Marcia Regina Barros da Silva

Qual o posicionamento da entidade com relação ao Projeto de Lei 4699, que regulamenta a profissão de historiador, em tramitação na Câmara dos Deputados?

A Sociedade Brasileira de História da Ciência – SBHC – já se posicionou criticamente em relação ao Projeto de Lei desde que tomou conhecimento do seu conteúdo e tem enviado documentos manifestando sua preocupação com os possíveis desdobramentos do Projeto, caso ele seja aprovado como está. Nossa intenção não é recusar todo o Projeto de Lei, mas chamar atenção para as dificuldades que ocorrerão no que se relaciona ao exercício formal da pesquisa e da docência para aqueles integrados à área da história das ciências e outras áreas disciplinares semelhantes na sua organização profissional.

Quais são os pontos críticos do Projeto?

O Projeto prevê restrições de exercício profissional junto a estabelecimentos de ensino fundamental, médio e superior a todo aquele que não seja portador de diploma de historiador.
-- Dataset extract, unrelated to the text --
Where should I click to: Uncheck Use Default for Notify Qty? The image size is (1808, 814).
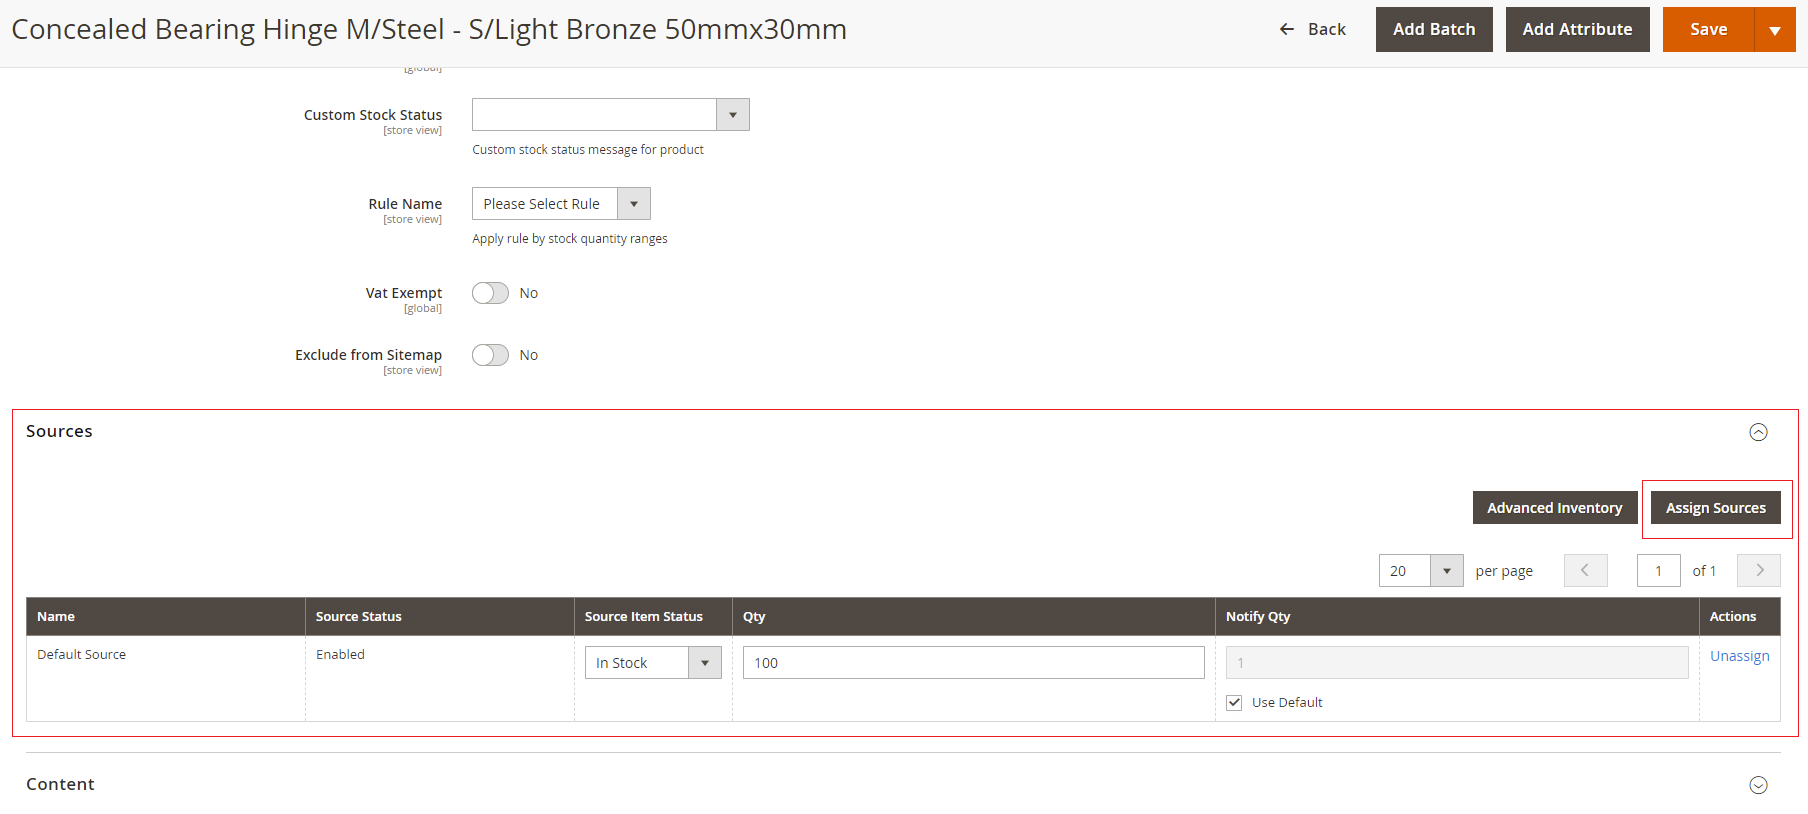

Nosso questionamento se refere exclusivamente aos professores e pesquisadores de nível superior, já que a história da ciência é uma especialidade exercida em grande parte, mas não exclusivamente, por pessoas que tiveram formação superior, mas em outras áreas do conhecimento que não a da história. Esse formato por sua vez faz parte da própria história da especialidade, que nasceu como um interesse de cientistas de diversas áreas pela história das suas profissões. A partir daí cresceu a percepção de que as ciências e as tecnologias são parte importante da História do Brasil e por isso devem ser estudadas. Como tal as ciências têm sido cada vez mais tema de teses e dissertações, também de historiadores diplomados. Para se ter uma ideia, o primeiro livro escrito sobre a história das ciências brasileiras foi organizado por um sociólogo e educador, Fernando de Azevedo, em 1956. Claro também que análises sobre o lugar das ciências para entender, avaliar e propor projetos para o país existe desde muito tempo antes; ilustrados como José Bonifácio de Andrada e Silva, que além de homem público era naturalista, pesquisando principalmente nas áreas da mineralogia e agricultura, dizia: “Desde que eu comecei a pensar que as ciências eram um emérito fútil, quando não se aplicavam ao bem público, não pude deixar de espantar-me vendo o desleixo dos sábios e o pouco caso que faziam do bem público.”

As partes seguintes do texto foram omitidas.